TROPICAL ACAI BOWL
The Tropical Acai Bowl is a vibrant and nutrient-rich breakfast or snack that brings together the exotic flavours of acai, banana, coconut water and crunchy granola. Acai is a powerful superfood packed with antioxidants, which is blended to a creamy consistency and topped with shredded coconut for an extra tropical twist. This bowl is not only visually appealing but also bursting with health benefits, offering a natural energy boost, essential vitamins and fibre to keep you feeling full and nourished. It’s a refreshing and customisable dish that can be enhanced with additional fruits, nuts or seeds. Ideal for warm mornings, post-workout recovery or as a wholesome treat, this tropical acai bowl is a delightful way to start the day or satisfy your snack cravings.
RECIPE CATEGORY
Breakfast, Snack, Smoothies
SERVING SIZE
1
CUISINE
Brazilian, Hawaiian, Californian
PREPARATION/TECHNIQUES
Blender Recipe, 5 Ingredients or Less, No-Cook
OCCASION/HOLIDAY
Summer, Post-Workout Meal, Healthy Eating, Casual Brunch
SPECIAL CONSIDERATION/DIETARY CONCERNS
Vegan, Dairy-Free, Gluten-Free, Healthy, High Fibre, Low Sodium
DISH TYPE
Smoothie Bowl, Superfood Bowl
INGREDIENTS
There are the following ingredients for Tropical Acai Bowl:
- ½ packet frozen acai
- ½ banana
- ¼ cup coconut water
- 1 tablespoon granola
- ½ teaspoon shredded coconut
FULL NUTRITIONAL INFORMATION
- Calories: 180 kcal
- Protein: 3g
- Carbohydrates: 34g
- Dietary Fibre: 6g
- Sugars: 14g
- Fat: 5g
- Sodium: 15mg
- Potassium: 320mg
- Vitamin C: 20% of Daily Value
PREPARATION
- Blend the base: In a blender, combine the frozen acai, banana and coconut water. Blend until smooth and thick.
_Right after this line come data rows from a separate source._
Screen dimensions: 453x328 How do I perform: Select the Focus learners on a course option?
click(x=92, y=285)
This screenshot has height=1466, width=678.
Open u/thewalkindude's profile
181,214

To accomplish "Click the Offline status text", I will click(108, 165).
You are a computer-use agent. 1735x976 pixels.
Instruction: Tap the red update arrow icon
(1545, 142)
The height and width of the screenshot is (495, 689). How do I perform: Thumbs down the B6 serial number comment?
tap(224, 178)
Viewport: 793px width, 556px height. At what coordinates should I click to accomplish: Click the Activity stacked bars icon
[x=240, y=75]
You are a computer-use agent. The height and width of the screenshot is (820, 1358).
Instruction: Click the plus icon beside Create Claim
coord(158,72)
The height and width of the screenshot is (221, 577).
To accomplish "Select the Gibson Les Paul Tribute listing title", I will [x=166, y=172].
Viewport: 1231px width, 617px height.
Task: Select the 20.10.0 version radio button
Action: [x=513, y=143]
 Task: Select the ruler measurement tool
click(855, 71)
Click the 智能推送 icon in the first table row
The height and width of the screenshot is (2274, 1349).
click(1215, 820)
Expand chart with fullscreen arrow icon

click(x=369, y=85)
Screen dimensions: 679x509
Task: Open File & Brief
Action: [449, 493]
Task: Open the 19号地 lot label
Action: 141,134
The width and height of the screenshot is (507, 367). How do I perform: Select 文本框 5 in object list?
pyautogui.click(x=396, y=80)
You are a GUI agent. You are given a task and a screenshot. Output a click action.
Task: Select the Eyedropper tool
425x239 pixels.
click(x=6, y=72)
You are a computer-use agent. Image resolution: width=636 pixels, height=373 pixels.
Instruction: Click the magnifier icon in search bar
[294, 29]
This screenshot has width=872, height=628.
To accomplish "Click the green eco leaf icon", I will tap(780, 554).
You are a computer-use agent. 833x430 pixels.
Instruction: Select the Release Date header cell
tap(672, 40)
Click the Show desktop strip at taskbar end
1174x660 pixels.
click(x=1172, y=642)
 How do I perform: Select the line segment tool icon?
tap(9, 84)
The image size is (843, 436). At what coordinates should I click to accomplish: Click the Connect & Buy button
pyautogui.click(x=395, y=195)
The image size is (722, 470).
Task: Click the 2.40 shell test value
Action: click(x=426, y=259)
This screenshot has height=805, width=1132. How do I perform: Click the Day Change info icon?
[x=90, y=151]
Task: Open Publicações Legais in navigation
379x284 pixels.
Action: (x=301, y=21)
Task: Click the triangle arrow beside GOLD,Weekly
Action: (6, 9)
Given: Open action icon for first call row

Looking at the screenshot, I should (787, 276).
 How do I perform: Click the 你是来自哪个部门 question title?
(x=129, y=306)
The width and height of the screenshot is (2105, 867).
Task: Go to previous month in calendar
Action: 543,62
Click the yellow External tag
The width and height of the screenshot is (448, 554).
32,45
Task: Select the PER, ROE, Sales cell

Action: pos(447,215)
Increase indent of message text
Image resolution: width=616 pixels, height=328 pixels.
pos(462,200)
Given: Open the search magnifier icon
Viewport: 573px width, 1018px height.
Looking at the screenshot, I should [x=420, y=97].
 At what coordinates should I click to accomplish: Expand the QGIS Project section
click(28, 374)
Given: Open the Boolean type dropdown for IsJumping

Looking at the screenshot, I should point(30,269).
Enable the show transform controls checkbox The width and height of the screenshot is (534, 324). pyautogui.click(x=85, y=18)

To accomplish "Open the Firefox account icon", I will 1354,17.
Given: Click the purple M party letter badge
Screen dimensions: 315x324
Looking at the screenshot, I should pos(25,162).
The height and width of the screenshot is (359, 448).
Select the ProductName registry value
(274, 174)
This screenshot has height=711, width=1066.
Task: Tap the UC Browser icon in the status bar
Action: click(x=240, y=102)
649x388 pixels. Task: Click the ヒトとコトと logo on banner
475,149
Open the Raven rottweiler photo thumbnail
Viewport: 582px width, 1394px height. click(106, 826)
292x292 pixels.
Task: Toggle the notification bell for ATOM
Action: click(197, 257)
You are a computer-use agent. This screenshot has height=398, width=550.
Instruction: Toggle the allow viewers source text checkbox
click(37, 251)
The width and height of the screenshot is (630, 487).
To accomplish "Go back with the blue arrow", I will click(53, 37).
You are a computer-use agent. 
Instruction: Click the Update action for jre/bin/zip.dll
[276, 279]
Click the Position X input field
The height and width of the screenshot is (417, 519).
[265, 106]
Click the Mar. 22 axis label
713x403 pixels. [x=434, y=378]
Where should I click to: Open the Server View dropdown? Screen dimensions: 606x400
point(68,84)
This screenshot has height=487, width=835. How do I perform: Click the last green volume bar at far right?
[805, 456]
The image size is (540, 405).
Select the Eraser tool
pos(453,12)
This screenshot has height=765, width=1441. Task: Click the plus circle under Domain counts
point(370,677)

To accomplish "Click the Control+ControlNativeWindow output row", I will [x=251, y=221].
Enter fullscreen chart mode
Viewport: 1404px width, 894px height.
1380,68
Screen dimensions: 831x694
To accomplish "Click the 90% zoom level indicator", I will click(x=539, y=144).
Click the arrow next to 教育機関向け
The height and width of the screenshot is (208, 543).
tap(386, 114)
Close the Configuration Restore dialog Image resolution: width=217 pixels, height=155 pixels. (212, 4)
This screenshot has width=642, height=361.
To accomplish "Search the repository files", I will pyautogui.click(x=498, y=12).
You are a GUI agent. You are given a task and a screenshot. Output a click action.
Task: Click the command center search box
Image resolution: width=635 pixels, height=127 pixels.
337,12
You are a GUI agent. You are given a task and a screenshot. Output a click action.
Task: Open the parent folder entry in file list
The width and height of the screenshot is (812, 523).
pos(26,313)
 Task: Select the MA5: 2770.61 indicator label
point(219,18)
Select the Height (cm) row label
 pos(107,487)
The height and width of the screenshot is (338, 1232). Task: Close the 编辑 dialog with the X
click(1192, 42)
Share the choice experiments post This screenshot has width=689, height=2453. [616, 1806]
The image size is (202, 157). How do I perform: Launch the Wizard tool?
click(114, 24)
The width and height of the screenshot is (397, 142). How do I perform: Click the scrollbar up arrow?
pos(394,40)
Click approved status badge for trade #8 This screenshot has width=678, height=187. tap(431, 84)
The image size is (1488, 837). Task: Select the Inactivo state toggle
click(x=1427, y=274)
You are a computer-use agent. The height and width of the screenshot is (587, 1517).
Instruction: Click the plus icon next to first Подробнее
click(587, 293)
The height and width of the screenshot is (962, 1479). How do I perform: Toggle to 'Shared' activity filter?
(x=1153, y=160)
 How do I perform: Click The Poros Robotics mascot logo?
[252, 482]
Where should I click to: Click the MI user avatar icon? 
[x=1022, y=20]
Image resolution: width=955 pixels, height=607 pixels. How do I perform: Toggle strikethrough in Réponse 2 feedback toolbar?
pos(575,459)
- Adjust consistency: If needed, add a splash of more coconut water for a thinner consistency or blend with less liquid for a thicker, spoonable texture.
- Transfer to a bowl: Pour the acai mixture into a serving bowl.
- Top with crunch: Sprinkle the granola and shredded coconut on top.
- Serve immediately: Enjoy your fresh, nourishing tropical acai bowl.
PREP TIME
5 minutes
COOKING TIME
None
TIPS
- Use a high-powered blender: This ensures a smooth and creamy acai base.
- Freeze the banana: For a thicker and more ice-cream-like texture, use a frozen banana instead of a fresh one.
- Enhance with protein: Add a scoop of plant-based protein powder or Greek yoghurt for an extra protein boost.
- Customise toppings: Try fresh berries, nuts, chia seeds or a drizzle of almond butter for added flavour and nutrients.
VARIATIONS
- Tropical twist: Add fresh mango, pineapple or passion fruit for an even more tropical flavour.
- Nutty delight: Stir in almond butter or peanut butter for a richer taste.
- Berry boost: Mix in a handful of strawberries or blueberries for extra antioxidants.
- Superfood upgrade: Sprinkle chia seeds, hemp seeds or cacao nibs for added nutrition.
PREPPING AND STORAGE
- Refrigeration: Best enjoyed fresh but can be stored in an airtight container in the fridge for up to 24 hours. Stir before serving.
- Freezing: Blend and freeze in an airtight container. Thaw slightly before eating or blend again with a splash of coconut water.
- Meal prep tip: Pre-portion acai packets and bananas in freezer bags for a quick and easy blend-and-go breakfast.